Not all patients with Chiari I malformation require surgery. When Chiari I malformation is asymptomatic and does not interfere with daily activities, your physician will recommend observation without surgical intervention. Medications may also be prescribed to ease pain and other symptoms.
Surgery is the only treatment available to improve symptoms directly attributed to Chiari I malformation or to stop the progression of damage to the central nervous system. Posterior fossa decompression surgery creates more space for the cerebellum and relieves pressure on the spinal column. The procedure involves making an incision at the back of the head and removing a small portion of the bottom of the skull to provide additional space for cerebrospinal fluid (CSF) to flow normally.
The surgeon may also make an incision in the dura, a membrane that covers the brain and spinal cord. A duraplasty may be performed, in which a patch is sewn into the dura to create more space for the flow of CSF. Whether or not to open the dura during decompression surgery and perform a duraplasty is a source of controversy. A variety of different materials can be used to perform a duraplasty, including synthetic grafts and pericranium, a thick membrane that is attached to the skull. Pericranium can be obtained through the same incision required for the posterior fossa decompression.

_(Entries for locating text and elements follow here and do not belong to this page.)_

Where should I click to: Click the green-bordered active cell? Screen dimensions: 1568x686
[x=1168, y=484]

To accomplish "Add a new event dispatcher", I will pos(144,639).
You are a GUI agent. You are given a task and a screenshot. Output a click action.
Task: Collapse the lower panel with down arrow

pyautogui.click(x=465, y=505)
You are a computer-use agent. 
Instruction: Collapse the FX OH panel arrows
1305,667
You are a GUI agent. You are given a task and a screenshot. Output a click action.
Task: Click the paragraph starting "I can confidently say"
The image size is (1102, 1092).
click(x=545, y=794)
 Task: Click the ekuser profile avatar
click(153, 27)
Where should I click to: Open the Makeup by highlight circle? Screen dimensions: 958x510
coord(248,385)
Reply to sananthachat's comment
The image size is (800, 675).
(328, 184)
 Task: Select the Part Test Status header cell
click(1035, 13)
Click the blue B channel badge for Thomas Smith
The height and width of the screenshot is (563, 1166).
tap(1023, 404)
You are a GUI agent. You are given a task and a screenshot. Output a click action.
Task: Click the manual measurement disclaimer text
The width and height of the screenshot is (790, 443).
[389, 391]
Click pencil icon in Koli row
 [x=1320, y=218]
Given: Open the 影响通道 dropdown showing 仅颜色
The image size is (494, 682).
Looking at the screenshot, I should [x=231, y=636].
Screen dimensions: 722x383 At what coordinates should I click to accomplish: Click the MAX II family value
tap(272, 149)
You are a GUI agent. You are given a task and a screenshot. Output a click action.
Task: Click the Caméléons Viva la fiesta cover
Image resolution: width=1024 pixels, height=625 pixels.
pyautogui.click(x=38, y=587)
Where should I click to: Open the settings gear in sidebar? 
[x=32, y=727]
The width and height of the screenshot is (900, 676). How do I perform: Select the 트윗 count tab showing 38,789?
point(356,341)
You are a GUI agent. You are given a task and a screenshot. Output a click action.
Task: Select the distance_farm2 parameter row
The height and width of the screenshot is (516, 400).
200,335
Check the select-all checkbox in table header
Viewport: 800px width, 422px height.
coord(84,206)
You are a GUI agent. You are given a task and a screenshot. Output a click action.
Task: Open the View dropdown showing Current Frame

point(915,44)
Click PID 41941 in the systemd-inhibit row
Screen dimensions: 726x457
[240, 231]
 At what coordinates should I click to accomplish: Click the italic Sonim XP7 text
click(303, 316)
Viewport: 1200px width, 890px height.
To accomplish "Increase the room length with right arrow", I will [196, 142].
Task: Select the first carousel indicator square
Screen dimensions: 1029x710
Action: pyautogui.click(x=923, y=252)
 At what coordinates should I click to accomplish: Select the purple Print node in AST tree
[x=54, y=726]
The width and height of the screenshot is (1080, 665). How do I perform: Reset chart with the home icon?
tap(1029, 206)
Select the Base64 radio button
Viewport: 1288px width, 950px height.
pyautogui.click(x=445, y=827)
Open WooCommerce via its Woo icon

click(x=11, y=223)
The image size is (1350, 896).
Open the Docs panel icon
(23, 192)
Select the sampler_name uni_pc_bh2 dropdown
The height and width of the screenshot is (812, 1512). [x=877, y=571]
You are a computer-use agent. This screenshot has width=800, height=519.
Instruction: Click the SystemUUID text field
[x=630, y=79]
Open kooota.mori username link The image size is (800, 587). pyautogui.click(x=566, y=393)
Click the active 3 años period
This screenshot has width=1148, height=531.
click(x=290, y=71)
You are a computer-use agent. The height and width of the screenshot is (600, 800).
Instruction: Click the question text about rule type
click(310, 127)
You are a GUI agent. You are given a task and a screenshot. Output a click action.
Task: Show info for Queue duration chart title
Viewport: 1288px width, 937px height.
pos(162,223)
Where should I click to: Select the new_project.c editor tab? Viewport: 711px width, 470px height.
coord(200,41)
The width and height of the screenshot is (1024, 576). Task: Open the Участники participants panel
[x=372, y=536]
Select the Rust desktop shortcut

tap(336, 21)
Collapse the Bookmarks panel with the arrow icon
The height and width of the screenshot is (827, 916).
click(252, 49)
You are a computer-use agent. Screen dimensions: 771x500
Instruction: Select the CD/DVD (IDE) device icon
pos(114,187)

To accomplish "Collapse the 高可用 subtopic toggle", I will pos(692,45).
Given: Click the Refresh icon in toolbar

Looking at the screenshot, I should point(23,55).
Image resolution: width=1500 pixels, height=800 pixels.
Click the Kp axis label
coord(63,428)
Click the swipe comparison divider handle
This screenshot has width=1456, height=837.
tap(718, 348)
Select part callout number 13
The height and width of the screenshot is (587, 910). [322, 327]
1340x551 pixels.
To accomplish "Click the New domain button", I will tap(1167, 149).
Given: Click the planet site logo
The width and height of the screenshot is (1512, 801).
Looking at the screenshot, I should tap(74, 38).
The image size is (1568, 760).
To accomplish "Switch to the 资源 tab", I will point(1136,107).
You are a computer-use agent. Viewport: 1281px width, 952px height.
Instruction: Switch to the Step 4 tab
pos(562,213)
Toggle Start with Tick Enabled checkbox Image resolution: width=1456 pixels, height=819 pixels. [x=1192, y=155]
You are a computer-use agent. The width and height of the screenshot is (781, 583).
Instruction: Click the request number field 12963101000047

When hydrocephalus occurs in association with Chiari I malformation, the ideal treatment is a minimally invasive procedure called endoscopic third ventriculostomy (ETV). This procedure enables normal circulation of fluid via a small incision on the top of the skull. An endoscope (a small camera with working ports) is inserted into the ventricles (the fluid spaces of the brain) and a hole is made in a membrane called the floor of the third ventricle which allows fluid to circulate normally. Some patients may not be candidates for ETV and may require a shunt, in which a flexible tube is inserted into the ventricle and fluid is drained into the abdomen or another part of the body.
Typically, posterior fossa decompression results in improvement of symptoms and also causes either a decrease or stabilization of an associated syrinx. If a syrinx persists despite posterior fossa decompression, a shunt may be placed into the syrinx in order to drain the syrinx into the space next to the spinal cord (called the subarachnoid space) or into another compartment.
Parents are an integral part of the care team at Children’s Memorial Hermann Hospital. Every effort is made to keep you fully informed and involved in your child’s care and communication with your pediatrician or referring physician about your child’s progress throughout the evaluation, diagnosis and treatment process is a priority. After all initial patient consultations, referring physicians will receive a summary that includes the initial diagnosis, pending tests and treatment options. Additionally, updates are provided to the referring physician throughout all subsequent appointments.